Снежана осторожно опустила бересту на золу, накрыла приготовленной горстью хвороста, сверху сразу добавила четыре ветки в два пальца толщиной. Сухая растопка полыхнула, ощутимо наполняя дом теплом, а вот ольховые ветки, разгораясь, задымили. Причем дым пошел не в закопченную нору над очагом, а под потолок, повисая там едкой сизой пеленой между связками вяленого мяса. Девочка метнулась ко входу, выдернула старую и вытертую заячью шкуру, которая затыкала верхний продых. Дымка, дрогнув, поползла в отверстие – но Тигриный Волк уже закашлялся, поднял голову, недовольно поморщился:
– Чего опять?
– Мама говорила, когда мясо в дыму подержать, оно вкуснее получается и хранится лучше.
– Оно же и так давно и копченое, и вареное, и сухое, – охотник подкатился к краю лежака, спрыгнул на пол, из охапки хвороста, сложенной под краем кровли, выдернул несколько веток, переломал, превращая в пучок, запалил его в огне и сунул факел в глубину очага, к дымовой норе. Пламя на факеле неуверенно подергалось, потом наклонилось в сторону пробитого в земле лаза. Туда же качнулся и огонь разгорающегося костерка, потянулись струйки дыма.
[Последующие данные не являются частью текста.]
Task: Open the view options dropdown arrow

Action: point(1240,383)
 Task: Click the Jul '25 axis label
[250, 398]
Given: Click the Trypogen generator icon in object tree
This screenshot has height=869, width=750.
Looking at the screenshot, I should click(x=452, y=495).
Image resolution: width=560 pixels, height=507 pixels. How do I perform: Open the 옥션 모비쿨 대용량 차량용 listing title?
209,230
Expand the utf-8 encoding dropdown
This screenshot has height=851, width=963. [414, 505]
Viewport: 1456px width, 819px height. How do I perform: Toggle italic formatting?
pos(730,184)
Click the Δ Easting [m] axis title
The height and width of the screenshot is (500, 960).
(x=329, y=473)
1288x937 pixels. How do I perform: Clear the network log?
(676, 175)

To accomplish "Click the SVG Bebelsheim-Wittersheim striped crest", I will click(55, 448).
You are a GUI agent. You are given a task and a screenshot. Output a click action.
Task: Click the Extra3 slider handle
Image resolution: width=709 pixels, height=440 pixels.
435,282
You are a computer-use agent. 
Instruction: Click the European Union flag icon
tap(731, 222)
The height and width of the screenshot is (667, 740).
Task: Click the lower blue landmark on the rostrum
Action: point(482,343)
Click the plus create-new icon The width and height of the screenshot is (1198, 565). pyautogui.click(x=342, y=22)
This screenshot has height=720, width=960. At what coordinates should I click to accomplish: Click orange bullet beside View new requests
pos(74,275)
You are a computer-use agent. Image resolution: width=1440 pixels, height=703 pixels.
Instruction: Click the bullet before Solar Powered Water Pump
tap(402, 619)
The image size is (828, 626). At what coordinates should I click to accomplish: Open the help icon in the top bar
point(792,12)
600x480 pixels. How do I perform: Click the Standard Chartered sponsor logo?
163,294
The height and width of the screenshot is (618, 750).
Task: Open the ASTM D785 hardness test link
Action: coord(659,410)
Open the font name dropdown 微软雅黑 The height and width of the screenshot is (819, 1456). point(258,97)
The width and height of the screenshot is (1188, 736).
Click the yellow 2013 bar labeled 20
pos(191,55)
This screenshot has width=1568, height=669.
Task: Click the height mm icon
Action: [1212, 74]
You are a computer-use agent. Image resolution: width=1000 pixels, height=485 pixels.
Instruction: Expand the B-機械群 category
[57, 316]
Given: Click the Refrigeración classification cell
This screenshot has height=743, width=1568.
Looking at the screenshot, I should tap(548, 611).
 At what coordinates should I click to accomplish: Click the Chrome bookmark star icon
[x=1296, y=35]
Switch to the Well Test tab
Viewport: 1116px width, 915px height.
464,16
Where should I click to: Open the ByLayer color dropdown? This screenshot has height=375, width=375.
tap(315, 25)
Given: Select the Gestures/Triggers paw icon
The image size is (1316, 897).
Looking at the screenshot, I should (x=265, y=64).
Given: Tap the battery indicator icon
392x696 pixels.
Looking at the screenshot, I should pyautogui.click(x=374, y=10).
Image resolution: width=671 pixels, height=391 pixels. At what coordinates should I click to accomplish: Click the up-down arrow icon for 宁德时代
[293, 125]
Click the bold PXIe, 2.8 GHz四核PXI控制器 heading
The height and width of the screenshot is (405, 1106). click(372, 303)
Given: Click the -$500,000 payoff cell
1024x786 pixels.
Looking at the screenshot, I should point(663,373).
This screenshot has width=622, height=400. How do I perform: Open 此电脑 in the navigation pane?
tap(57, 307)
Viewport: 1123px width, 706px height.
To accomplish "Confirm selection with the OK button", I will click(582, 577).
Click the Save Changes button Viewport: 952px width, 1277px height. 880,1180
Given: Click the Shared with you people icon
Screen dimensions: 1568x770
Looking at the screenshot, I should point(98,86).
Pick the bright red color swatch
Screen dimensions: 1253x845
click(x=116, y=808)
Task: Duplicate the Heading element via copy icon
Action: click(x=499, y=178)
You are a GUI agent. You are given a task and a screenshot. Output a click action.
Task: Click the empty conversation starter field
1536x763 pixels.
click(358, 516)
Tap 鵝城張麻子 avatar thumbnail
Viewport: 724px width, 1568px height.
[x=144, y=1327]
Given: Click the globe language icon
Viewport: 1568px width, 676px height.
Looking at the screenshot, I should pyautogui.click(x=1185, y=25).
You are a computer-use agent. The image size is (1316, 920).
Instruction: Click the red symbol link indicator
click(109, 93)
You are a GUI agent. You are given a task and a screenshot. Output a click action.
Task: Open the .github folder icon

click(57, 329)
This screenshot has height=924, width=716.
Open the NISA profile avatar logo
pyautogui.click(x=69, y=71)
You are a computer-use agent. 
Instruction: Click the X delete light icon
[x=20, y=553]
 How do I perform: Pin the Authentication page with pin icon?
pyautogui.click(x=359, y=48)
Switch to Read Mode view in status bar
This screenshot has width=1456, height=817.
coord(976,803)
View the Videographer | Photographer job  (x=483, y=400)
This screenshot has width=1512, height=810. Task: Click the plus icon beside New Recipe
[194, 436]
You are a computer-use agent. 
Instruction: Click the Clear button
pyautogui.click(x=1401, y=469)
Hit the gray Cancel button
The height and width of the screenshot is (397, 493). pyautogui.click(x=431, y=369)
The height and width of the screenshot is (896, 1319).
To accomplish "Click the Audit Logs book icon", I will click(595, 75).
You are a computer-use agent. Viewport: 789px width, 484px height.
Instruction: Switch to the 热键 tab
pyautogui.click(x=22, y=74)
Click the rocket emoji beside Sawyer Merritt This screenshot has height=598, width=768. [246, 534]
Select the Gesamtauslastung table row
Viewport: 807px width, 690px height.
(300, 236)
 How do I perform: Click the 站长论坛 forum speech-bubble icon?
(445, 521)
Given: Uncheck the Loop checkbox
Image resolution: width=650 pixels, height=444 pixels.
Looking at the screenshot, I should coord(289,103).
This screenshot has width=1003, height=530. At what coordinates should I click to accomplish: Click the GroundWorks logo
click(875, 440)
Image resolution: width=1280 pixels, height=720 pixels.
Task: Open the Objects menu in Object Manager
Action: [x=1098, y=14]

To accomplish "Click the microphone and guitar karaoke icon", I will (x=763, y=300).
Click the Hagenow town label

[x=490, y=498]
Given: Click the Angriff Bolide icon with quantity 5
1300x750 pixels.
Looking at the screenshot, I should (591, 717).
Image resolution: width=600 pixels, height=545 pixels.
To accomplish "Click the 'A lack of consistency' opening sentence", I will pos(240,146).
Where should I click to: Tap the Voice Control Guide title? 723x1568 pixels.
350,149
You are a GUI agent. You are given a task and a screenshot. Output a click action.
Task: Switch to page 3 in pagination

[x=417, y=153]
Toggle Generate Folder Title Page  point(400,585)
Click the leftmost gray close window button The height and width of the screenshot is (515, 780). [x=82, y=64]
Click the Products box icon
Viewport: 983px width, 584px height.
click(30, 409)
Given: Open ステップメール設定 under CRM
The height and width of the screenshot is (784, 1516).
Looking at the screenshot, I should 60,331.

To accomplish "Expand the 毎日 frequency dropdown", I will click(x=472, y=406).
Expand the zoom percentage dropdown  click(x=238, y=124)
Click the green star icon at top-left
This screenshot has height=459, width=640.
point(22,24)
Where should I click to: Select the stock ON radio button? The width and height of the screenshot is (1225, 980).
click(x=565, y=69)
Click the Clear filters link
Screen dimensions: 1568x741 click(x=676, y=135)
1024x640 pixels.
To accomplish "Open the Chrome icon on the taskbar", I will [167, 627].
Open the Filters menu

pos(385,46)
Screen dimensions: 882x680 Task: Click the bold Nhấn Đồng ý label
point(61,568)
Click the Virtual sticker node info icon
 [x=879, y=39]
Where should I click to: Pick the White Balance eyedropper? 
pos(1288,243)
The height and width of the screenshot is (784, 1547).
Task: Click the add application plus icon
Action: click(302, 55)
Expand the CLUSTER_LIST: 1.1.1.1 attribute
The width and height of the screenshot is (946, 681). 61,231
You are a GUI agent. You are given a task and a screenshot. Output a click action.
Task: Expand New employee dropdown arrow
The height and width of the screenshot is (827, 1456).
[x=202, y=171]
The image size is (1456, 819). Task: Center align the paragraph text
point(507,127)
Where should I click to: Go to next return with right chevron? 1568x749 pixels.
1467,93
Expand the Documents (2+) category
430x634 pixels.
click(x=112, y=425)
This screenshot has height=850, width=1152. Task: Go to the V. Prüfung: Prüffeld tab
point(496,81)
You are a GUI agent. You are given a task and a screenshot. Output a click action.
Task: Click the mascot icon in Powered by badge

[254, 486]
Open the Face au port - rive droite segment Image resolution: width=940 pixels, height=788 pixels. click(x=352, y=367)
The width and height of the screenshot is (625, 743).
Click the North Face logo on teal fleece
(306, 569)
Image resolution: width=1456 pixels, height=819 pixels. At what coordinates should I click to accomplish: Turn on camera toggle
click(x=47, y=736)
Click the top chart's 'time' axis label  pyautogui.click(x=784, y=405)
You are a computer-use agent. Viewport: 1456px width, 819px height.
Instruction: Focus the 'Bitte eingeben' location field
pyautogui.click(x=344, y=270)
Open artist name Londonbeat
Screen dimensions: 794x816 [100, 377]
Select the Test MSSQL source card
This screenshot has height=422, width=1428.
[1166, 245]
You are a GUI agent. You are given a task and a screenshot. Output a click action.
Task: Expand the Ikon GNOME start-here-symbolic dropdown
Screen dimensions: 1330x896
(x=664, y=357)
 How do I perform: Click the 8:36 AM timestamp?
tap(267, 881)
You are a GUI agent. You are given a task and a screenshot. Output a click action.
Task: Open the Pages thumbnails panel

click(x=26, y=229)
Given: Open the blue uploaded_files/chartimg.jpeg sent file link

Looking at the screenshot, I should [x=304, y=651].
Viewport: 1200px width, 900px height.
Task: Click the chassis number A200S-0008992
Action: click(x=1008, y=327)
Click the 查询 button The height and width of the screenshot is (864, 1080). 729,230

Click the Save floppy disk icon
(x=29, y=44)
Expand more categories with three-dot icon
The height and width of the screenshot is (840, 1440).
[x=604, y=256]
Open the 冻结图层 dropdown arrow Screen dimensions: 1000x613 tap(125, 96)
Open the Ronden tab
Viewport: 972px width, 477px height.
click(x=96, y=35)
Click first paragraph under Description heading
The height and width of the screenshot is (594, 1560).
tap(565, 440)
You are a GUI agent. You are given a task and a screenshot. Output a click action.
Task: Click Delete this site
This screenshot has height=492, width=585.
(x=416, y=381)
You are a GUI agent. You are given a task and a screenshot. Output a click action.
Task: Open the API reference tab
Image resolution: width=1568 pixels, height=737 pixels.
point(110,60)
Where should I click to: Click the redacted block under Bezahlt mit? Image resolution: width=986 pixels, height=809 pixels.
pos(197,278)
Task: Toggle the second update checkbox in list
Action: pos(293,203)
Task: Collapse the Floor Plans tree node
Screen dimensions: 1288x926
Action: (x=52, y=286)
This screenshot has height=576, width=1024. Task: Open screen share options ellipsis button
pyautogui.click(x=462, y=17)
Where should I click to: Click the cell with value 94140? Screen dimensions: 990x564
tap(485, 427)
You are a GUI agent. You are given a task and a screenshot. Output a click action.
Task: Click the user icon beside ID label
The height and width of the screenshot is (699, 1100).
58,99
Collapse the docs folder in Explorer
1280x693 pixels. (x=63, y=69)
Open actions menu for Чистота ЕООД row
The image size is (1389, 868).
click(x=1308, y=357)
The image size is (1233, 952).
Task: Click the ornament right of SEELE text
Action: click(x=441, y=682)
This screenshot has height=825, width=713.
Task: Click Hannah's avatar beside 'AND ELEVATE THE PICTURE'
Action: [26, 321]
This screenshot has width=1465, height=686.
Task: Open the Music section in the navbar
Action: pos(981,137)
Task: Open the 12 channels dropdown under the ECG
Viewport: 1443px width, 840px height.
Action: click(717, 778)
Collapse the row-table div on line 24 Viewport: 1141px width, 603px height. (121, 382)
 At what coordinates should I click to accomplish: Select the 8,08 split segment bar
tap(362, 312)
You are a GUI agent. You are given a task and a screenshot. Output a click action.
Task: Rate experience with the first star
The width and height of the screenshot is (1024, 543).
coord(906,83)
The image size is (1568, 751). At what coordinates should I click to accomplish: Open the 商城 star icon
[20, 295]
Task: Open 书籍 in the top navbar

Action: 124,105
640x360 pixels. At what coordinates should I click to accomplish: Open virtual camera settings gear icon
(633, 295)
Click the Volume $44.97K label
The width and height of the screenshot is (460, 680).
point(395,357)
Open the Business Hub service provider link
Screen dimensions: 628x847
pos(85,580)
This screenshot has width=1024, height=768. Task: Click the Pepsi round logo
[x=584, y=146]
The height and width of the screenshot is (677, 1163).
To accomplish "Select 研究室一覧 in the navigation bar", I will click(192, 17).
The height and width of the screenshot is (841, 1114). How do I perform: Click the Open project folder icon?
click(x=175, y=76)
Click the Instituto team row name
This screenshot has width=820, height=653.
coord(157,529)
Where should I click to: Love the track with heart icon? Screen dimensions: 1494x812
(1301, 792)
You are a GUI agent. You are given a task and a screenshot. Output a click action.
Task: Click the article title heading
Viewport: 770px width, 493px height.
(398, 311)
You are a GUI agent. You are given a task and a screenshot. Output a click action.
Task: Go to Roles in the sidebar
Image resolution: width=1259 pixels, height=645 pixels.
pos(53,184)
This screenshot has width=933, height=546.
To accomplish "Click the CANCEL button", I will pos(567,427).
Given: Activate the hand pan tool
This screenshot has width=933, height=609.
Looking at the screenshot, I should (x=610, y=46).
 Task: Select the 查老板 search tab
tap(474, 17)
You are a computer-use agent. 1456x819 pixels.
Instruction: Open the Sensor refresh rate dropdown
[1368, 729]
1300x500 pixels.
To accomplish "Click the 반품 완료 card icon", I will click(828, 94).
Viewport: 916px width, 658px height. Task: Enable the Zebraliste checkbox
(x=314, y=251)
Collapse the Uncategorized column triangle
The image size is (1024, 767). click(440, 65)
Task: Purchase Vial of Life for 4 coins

Тигриный Волк оценил взглядом количество мяса, коптящегося в дыму, под потолком, вздохнул и полез обратно под шкуру.
– Ты чего, Пыхтун? – спросила девочка.
– Мало запаса, – ответил юный охотник. – Надолго не хватит. Погода испортится – придется у отца просить. Или корешки собирать. Надо за зверем плыть, около поселка много не наловишь.
– Разве? – Девочка тоже подняла голову, пошевелила губами, загибая пальцы. – Коли по два куска варить, то на восемь дней хватит.
– Двумя не наешься, дожди затянуться могут, – сладко зевнул Тигриный Волк и кивнул на продых. – Темно там еще. Чего вставать так рано?
– Холодно! – Снежана вытянула с пола, из-под жердей, сразу три дровины толщиной с голову, положила поверх уже разгоревшихся палок и тут же нырнула на мягкую постель из огромной шкуры саблезубого тигра, положенной поверх толстого камышового мата; натянула на плечи волчью шкуру. Поежилась, сжалась в комок, пытаясь поместиться под ней целиком. – Почему они такие маленькие?
– Волки? – не удержавшись, засмеялся Пыхтун. – Это они только выделанные такие. Когда волки на тебя прыгают, то размером с медведя кажутся. А когда шкуру освежуешь, получаются чуть больше кролика. Охотники сказывают, лесные духи так шутят. Говорят, они берут себе половину каждой добычи, чтобы люди не зазнавались. Поэтому пойманная добыча всегда выходит намного меньше, чем казалась, пока за ней гнался.